Wallace, The ScientistΒΆ

In 1848, following numerous poor investments and failed business ventures, the 25 year old Alfred Russell Wallace set out aboard the Mischief for Brazil. His plan was to document the geography, flora, fauna and people of South America, collecting evidence for the transmutation of species as well as animal specimens which could be sold to collectors back in the United Kingdom. However, on the return journey four years later, the ship caught fire and the majority of his notes and specimens were lost. Undaunted he spent the following eight years doing the same around the island of South East Asia, ultimately collecting over 126,000 specimens and documenting several thousand new species.

During this expedition, sick with fever on the island of Ternate, Wallace was struck with an idea; the mechanism by which the transmutation of species occurred. Wallace composed his ideas in a letter to Charles Darwin who immediately recognized the contents as identical to his own work on natural selection. Concerned that he would miss out, Darwin and his friends arranged for a presentation of both Darwin’s and Wallace’s idea to the Royal Society as soon as possible. Although this went ahead without Wallace’s presence or knowledge (he was still in South East Asia), he later expressed his happiness at being included at all.

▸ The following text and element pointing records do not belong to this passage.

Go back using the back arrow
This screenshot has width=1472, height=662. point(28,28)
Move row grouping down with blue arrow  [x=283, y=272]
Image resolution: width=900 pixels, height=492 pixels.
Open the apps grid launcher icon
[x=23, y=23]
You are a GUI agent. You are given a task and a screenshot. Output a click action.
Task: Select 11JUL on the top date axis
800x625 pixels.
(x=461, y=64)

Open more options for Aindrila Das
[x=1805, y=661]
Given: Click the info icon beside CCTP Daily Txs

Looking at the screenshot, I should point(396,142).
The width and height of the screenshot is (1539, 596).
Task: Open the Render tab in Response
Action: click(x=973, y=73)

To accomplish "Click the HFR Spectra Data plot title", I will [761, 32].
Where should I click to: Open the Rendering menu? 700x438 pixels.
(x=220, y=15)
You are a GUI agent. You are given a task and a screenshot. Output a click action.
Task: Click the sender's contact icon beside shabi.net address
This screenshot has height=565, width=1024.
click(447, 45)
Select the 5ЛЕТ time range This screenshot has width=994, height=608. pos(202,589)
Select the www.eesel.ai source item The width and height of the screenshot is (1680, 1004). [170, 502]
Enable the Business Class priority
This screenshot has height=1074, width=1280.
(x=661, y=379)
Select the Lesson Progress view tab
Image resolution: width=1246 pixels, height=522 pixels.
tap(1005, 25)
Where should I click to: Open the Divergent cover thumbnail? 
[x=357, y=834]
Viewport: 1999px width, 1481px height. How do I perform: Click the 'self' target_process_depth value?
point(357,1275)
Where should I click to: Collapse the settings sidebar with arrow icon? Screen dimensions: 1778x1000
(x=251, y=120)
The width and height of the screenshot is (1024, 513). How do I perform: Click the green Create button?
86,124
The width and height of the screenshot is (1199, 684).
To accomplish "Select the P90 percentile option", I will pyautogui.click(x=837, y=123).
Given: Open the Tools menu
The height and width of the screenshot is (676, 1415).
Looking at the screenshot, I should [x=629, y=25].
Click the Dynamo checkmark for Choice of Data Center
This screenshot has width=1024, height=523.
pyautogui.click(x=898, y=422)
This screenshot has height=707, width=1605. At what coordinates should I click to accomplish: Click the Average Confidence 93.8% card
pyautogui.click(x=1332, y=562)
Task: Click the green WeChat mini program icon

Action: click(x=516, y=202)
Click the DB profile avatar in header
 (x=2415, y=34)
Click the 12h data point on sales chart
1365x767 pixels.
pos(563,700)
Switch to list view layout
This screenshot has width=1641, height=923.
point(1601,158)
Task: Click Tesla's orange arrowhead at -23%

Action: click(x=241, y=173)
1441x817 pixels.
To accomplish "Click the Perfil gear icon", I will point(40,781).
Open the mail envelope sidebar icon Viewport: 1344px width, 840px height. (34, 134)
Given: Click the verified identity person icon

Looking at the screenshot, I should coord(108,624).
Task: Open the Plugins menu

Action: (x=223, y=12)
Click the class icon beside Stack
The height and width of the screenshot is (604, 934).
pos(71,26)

Publishing alongside Darwin gave Wallace considerable fame during his lifetime and the efforts of Darwin and his friends allowed Wallace free access to the scientific community. However, following a further series of bad investments Wallace again faced an uncertain future, which stabilized after Darwin lobbied successfully for him to receive a government pension for lifetime contributions to science. Today, Wallace’s legacy can be seen in the Wallace Line, the Wallace Effect and Wallace, a platform for conducting research on experimental cultural evolution.